Da un lato un’utopia, da un altro un ritorno al Medioevo.
Due
economisti britannici del Cambridge Center for Altenative Finance scrivono in
un paper recente (per averne copia inviare un mail a m.raucus@ibs.cam.account.UK) che,
da un lato, le cripto monete spingono a una sana competizione di
mercato tra valute ma, da un altro, occorre trattarle con cura perché possono
essere una grande risorsa per gli speculatori (ed anche truffatori).

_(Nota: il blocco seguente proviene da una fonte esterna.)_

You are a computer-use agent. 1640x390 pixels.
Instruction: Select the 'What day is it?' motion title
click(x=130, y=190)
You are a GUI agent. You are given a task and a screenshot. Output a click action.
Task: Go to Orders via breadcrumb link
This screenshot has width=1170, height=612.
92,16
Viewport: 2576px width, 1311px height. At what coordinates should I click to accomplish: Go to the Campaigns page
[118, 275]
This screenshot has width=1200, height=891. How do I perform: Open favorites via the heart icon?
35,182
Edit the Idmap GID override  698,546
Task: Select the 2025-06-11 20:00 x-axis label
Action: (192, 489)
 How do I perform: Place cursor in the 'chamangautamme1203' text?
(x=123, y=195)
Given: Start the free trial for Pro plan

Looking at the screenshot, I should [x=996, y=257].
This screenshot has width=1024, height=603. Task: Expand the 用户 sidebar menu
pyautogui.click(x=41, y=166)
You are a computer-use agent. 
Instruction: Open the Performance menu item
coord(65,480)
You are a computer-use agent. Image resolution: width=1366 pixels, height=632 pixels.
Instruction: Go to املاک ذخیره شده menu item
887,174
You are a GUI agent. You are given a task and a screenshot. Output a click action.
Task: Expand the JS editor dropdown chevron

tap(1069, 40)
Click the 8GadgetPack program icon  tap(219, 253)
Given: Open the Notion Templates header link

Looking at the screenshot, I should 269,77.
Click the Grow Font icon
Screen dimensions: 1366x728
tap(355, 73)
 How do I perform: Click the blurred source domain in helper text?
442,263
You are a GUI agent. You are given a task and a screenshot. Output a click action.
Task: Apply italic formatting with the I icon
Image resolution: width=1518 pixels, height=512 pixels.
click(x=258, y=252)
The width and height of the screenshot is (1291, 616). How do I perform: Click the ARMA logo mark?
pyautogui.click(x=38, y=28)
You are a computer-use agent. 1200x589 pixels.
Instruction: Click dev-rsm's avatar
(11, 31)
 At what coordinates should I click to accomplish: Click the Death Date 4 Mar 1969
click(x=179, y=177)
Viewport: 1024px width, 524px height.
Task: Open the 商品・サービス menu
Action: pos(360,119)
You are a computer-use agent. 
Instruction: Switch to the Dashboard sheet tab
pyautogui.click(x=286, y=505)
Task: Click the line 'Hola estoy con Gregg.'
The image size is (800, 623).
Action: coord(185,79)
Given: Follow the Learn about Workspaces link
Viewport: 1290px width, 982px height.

Oggi un bitcoin viene
trattato, all’apposito CoinDesk del Nasdaq, sui 3000 dollari circa: nel luglio
2010 (quando stava facendo i primi passi) lo si trattava per un dollaro e
cinque centesimi; chi la ha comprato allora e lo rivende oggi fa guadagni da
capogiro.
Interessante
anche un lavoro (Bitcoin is not alone. Qantifying and Modelling Long Term Dynamics of
the Cryptoxorrency market) curato da una squadra di economisti
della City University di Londra, del Max Planck Institute di Lipsia e della
Università della Catalogna. Questo studio osserva come il mercato delle cripto monete continua
a crescere ma che dall’aprile 2013 ne sono apparse e scomparse numerose. Quindi
il rischio c’è ed è forte, anche se, da un canto, chi entra in questo mercato
dovrebbe essere consapevole e, da un altro, trattandosi di un mercato con
confini ben definiti è difficile che la crisi di una o più cripto monete
contagi il mercato internazionale. Lo rendono, però, meno trasparente, come
documentato da arresti e procedimenti penali, soprattutto negli USA, di
minatori e gestori di cripto monete.
Nonostante
queste preoccupazioni (i furbetti ci sono sempre e spesso finiscono in
manette), uno studio recentissimo di Tatiana Ermakova (Università di Potsdam), Benjamin Fabian (Univerità Humbolt di Berlino),
Annika Baumann (Univerità Humbolt di Berlino), Mykyta
Izmailov (Univerità Humbolt di Berlino) Hanna
Krasnova (Università di Potsdam) Bitcon: drivers
and impediment, conclude che la marcia delle cripto monete è
inarrestabile: potrà subire un rallentamento ma le prospettive sono di un
aumento della sua quota nel mercato mondiale. Il lavoro è particolarmente
importante perché è basato, oltre che su strumenti strettamente economici, su
questionari inviati ad un vasto campione di utilizzatori del mercato delle cripto monete ed
una vasta ricerca bibliografica.
Si
potrebbe dire che la sfiducia nelle politica si sta estendendo alle banche
centrali e che le cripto monete ne sono un segnale.